*** Document section Section Begins ***

But a small minority of socially phobic people disinhibit themselves with alcohol and drugs, and then they proceed to act out. They proceed to engage in dysregulated, shameless, and unbounded behaviors, including and especially sexually. These self-defeating and self-trashing behaviors are intended to accomplish the goals of pleasing other people, fitting in, belonging to a group or to an individual, being accepted.
The socially phobic person wants to be accepted, appreciated, loved, and liked. And to do this, she would give her body away to any individual or groups of individuals. She would do anything. She would commit crimes. She would go the length, not nine yards, but ten yards.
But the phobia never disappears. This constant presence of the phobia drives an escalation in people-pleasing behaviors and the compromising of self-respect, self-esteem, and boundaries. And of course, the more the self-respect and boundaries and self-esteem, the more they are compromised. This renders the phobia even worse.
It is a vicious cycle, which often results in lifelong anxiety disorder, depression, passive aggression, and substance abuse.
Onward Christian soldiers, or Jewish soldiers in my case.
And we're going to talk, last but definitely not least, about sex and gender in today's world.
I've made a series of videos. They're all in the playlist, Contemporary Sexuality. A series of videos about today's gender roles and sex and so on.
Someone asked me a question I would like to answer.
Casual sex had become the dominant sexual practice among the declining number of sexually active people, both men and women.
Yes, you heard me correctly. Declining number.
Hookups, one night stands, sex on first dates. These are now the almost exclusive social, sexual diets of the vast majority of adolescents and adults in the West.
Allow me to repeat this. Hookups, one night stands, sex on first dates. These are now the almost exclusive sexual diets and dishes of the vast majority of adolescents and adults in the West.
Sizable majorities of both men and women find this state of affairs deplorable, but they had lost all hope for any change.
Casual sex sucks. Tiny minorities of participants in casual sex experience an orgasm, for instance.
But if one is possessed of a sex drive, if one wants to have sex, there is no other option.
And this is the dismal outcome of three converging trends.
Number one, women are confusing assertiveness with defiance. Women are adopting the traits and behaviors of psychopathic men. Promiscuity, recklessness, impulsivity, contumaciousness, antisocial misconduct and dysregulation.
Women are proud to be psychopathic men. They brag about it. They flaunt it. They make movies and television series about essentially women with psychopathic traits.
With few exceptions, men are deterred. Men had withdrawn from the dating scene altogether.
Number two, so I'm not discussing the trends, the converging trends that had led to the situation that only casual sex is available.
Second trend, both men and women avoid long-term relationships because they have a bad experience with it.
Previous relationships, previous long-term relationships, they had poor and devastating outcomes. So men and women are avoiding long-term relationships owing to the poor and devastating outcomes of such previous attempts.
Deficient intimacy skills guarantee ineluctable failure in relationships. So why bother?
And if you can't have sex in relationships, in intimate relationships or any relationships, what's left? Casual sex.
The third trend is predatory men had come to literally monopolize the arena. They infest and they're all over dating apps, pick up venues, venues such as bars and clubs. All men there, most men there are predatory, predators. These predators prey on the tsunami, hordes of women who are vulnerable, broken, mentally ill, substance abusing, and refugees of abusive relationships.
Sexual and relationship scripts are the socially prescribed and proscribed ways to effectuate gender roles.

*** Document section Section Ends ***
*** Source information Section Begins ***

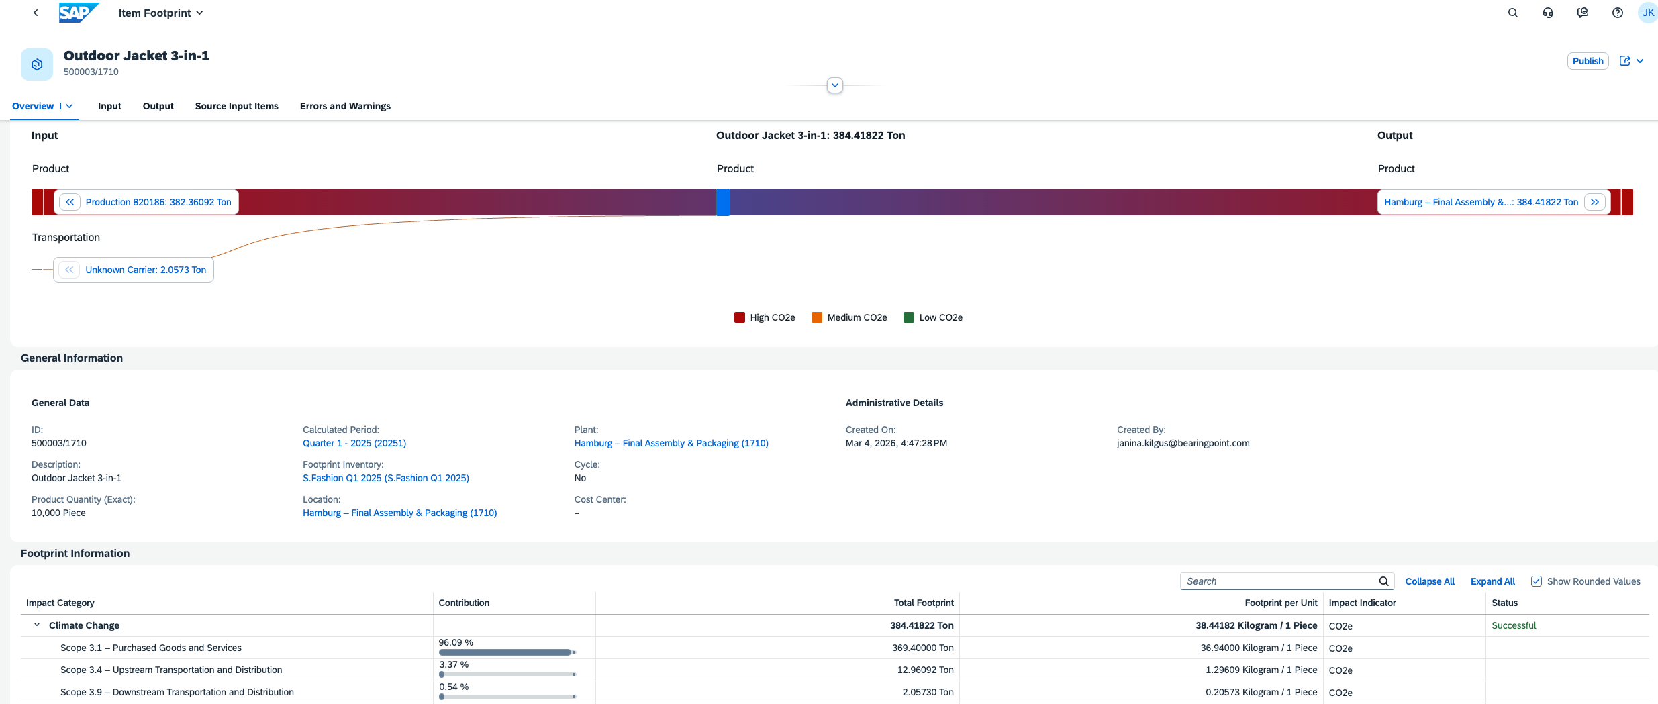Image resolution: width=1658 pixels, height=704 pixels.
Task: Open the Errors and Warnings tab
Action: point(345,106)
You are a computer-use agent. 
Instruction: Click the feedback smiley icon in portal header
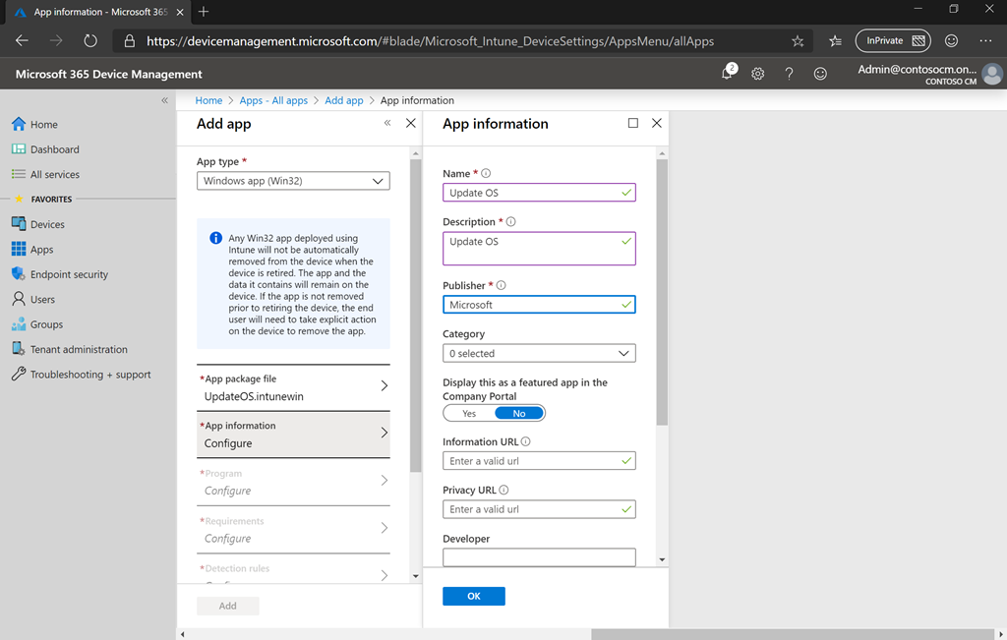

*** Source information Section Ends ***

Required actions:
(A) For the passage on social phobia and casual sex, mark each statement yes or no and quote the words of the passage that decide it. (i) The phobia goes away once the person starts pleasing others. (ii) The speaker ties the spread of casual sex to three converging trends. (iii) Most people who take part in casual sex reach orgasm.
(B) Extend the passage on social phobia and casual sex, picking up right after its final sentence.

Answers for the exercise:
(A)
(i) No: "But the phobia never disappears."
(ii) Yes: "And this is the dismal outcome of three converging trends."
(iii) No: "Tiny minorities of participants in casual sex experience an orgasm, for instance."

(B)
We look to sexual scripts to decide how to behave as men or as women, but all sexual scripts have been upended, have been transformed in the late 1960s, starting in the late 1960s. And they were not supplanted with anything. The old scripts are dead, torn to pieces by raging mobs of women and men, mainly women.
But there was no substitute. There was no replacement. These sexual scripts were supplanted only with ambiguity and equivocation.
So men and women are in vertigo, gender vertigo, in turmoil. They're bewildered and befuddled as to how they should behave with each other, how to be men, how to be a woman.
For example, in a stark reversal to the habits of the preceding two centuries, today, sex on first dates, hookups, one-night stands. As I said before, they are the dominant sexual practices.
And today, these practices are widely perceived as tests, as vetting procedures for potential mates or intimate partners.
You sleep with someone on a first date to decide whether that someone can be your intimate partner or your potential mate. After all, why bother to venture on if the sex proves to be calamitous? Makes sense, doesn't it?
Up to a point.
Because these emerging scripts, sex on first dates, one-night stands, hookups, as a potential for relationship, these emerging scripts led to two perverse outcomes.
Number one, the vast majority of sexual experiences are now coercive, objectifying, outright disappointing. There's no continuation. There's nothing happening after the first encounter. Less than 6% of people expect a second night stand.
People are starting to avoid real-life sex altogether. People are starting to resort to virtual kinds of sex, like pornography.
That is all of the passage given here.